[Action item]: Copy out the entries below exactly as they stand, but only from the line containing "Where should I" through the line containing "Given: Go to Distribución step".

[Data for processing]:
* * * * * * * * *
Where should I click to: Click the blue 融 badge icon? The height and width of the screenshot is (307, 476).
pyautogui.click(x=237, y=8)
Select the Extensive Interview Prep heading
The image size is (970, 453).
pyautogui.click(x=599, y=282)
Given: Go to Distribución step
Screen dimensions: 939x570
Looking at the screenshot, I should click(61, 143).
* * * * * * * * *
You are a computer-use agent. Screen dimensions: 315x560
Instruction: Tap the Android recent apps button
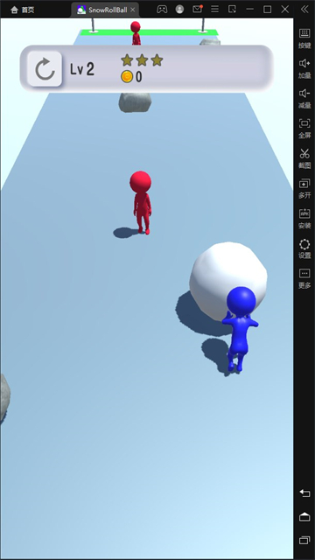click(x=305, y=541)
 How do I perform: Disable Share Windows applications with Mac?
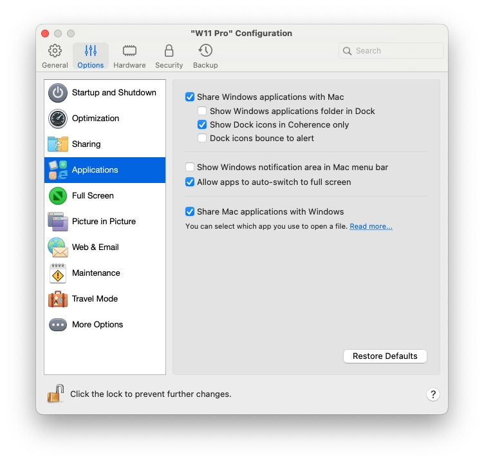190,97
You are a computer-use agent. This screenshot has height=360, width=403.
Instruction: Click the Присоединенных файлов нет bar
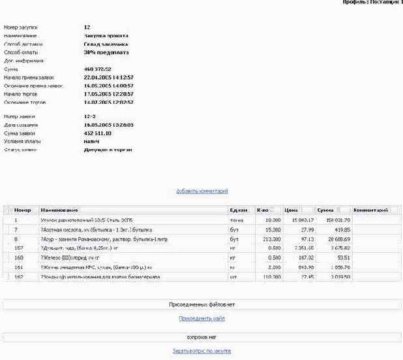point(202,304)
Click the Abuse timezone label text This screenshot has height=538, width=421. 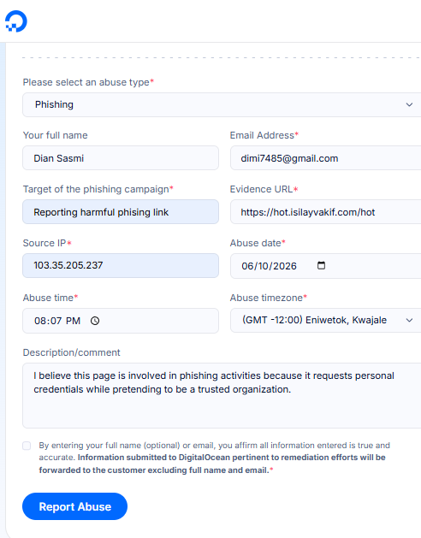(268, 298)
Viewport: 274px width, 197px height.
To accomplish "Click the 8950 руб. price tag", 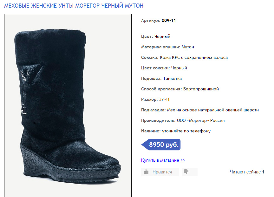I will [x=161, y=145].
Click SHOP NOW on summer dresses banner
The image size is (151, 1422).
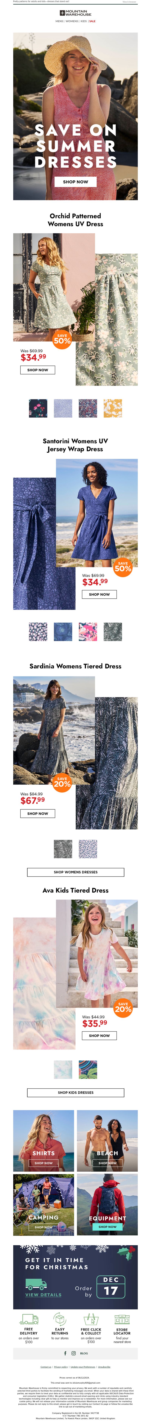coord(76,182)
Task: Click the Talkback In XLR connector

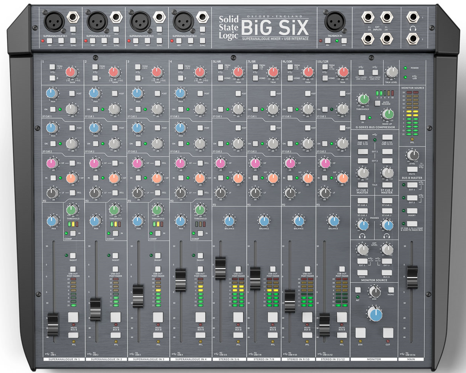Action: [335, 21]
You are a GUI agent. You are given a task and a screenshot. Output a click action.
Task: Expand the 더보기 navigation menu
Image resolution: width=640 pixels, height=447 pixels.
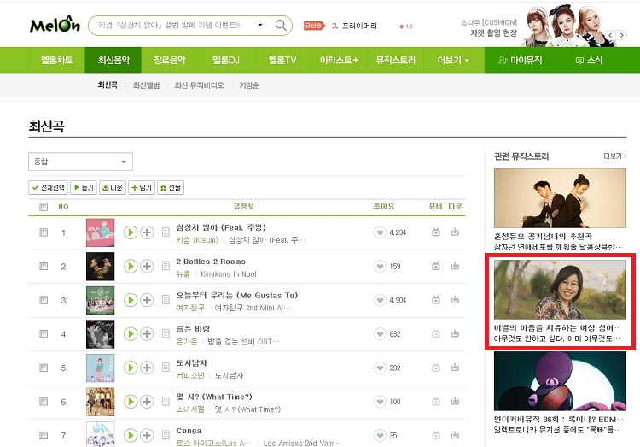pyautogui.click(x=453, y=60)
* * * * * * * * *
[Response]:
Where should I click to: Click the blue 融 badge icon? The height and width of the screenshot is (307, 476).
pyautogui.click(x=237, y=8)
Select the Extensive Interview Prep heading
The image size is (970, 453).
pyautogui.click(x=599, y=282)
Given: Go to Distribución step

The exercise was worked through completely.